Negli ultimi due anni ho scritto di ghosting, gaslighting, stupri, stupri di guerra, revenge porn. E poi ho cominciato a scrivere un libro che parlava anche di violenza, in particolare del Gaslighting, un tipo di violenza psicologica basata su manipolazione e asservimento, che in uno stadio più avanzato arriva a comprendere abusi fisici oltre che emotivi. Quando le persone mi sentono pronunciare queste parole, pensano che io mi sia ispirata a qualche rubrica di cosmopolitan, dove piace dare nomi angolosassoni alle cose. Ma non è così. Esiste un’ampia letteratura straniera e scientifica dedicata a fenomeni come questo.

Vi riporto un estratto del mio libro:

Scrivendo si diventa passionali nei confronti di qualcosa che sappiamo di poter trasformare in oro.

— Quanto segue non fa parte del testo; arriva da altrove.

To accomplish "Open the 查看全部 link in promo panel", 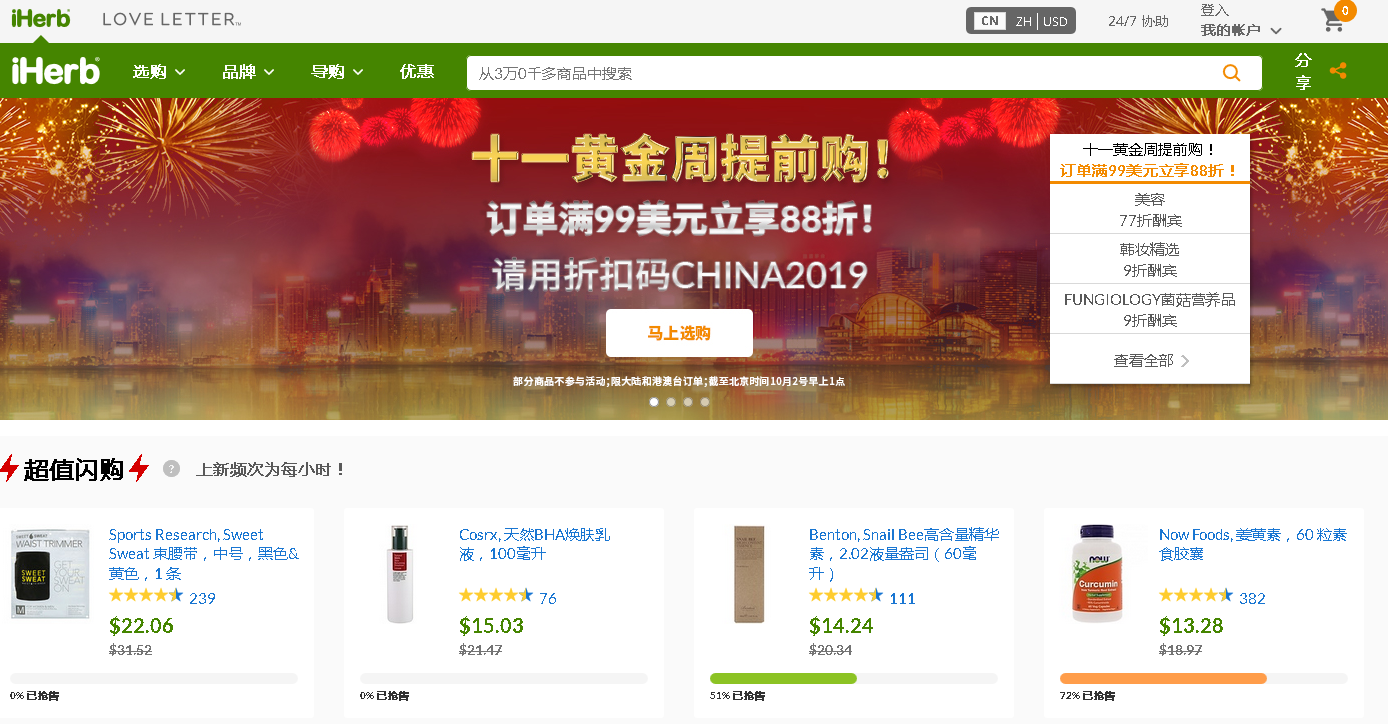I will pos(1151,361).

Sì, il dolore può trasformarsi in oro, se solo ci vengono dati gli strumenti. E non pensate che servano soldi o miracoli. Serve cultura, banalmente. La cultura parla alle persone e le rende libere. E come può esserci libertà in una cultura che fallisce nel dare un nome alle cose? Prendere in prestito termini anglosassoni per giustificare la presenza di fenomeni, diffusi o circostanziali, è già sintomo di una verità tangibile e piuttosto amara: in Italia manchiamo di letteratura scientifica, condivisione, e riconoscimento di tutti i nuovi fenomeni legati agli abusi motivi e all’abbandono: ghosting, gaslighting, love bombing, … Manca il collante, ovvero l’educazione al cambiamento e alle nuove forme di approccio relazionale. Quanti di voi hanno subito abusi senza riuscire mai a dargli forma? Quanti hanno nascosto nell’armadio le risposte mai ricevute, i perché mai risolti, gli episodi di violenza mai spiegati? Quanti non sanno cosa vuol dire anche una sola delle parole che ho citato? La risposta risiede in un aspetto molto spinoso del nostro attuale mindset: mettiamo in atto processi di normalizzazione dei problemi relazionali, sia per colpa del grande tabù legato al supporto psicologico sia a causa di una dilagante superficialità dei mezzi informativi. E’ importante capire che situazioni come il ghosting e il gaslighting sono fenomeni sociologici. Come tali, hanno tentacoli ben a fondo nelle dinamiche di relazione (fisiche e virtuali), nelle disuguaglianze di genere, e sono figli di comportamenti messi in atto da profili psicologici noti.

Anneghiamo ancora nei tabù, nei titoli dei giornali che parlano del gigante buono e della principessa accoltellata. Siamo bombardati da un giornalismo inesistente che non sa chiamare le cose con il loro nome, che a costo di sperperare like costruisce castelli di ignoranza. Lasciate perdere, e chi può chieda aiuto.

Denunciare il vostro mostro è una responsabilità. I mostri chiamano solo mostri, e ancora mostri.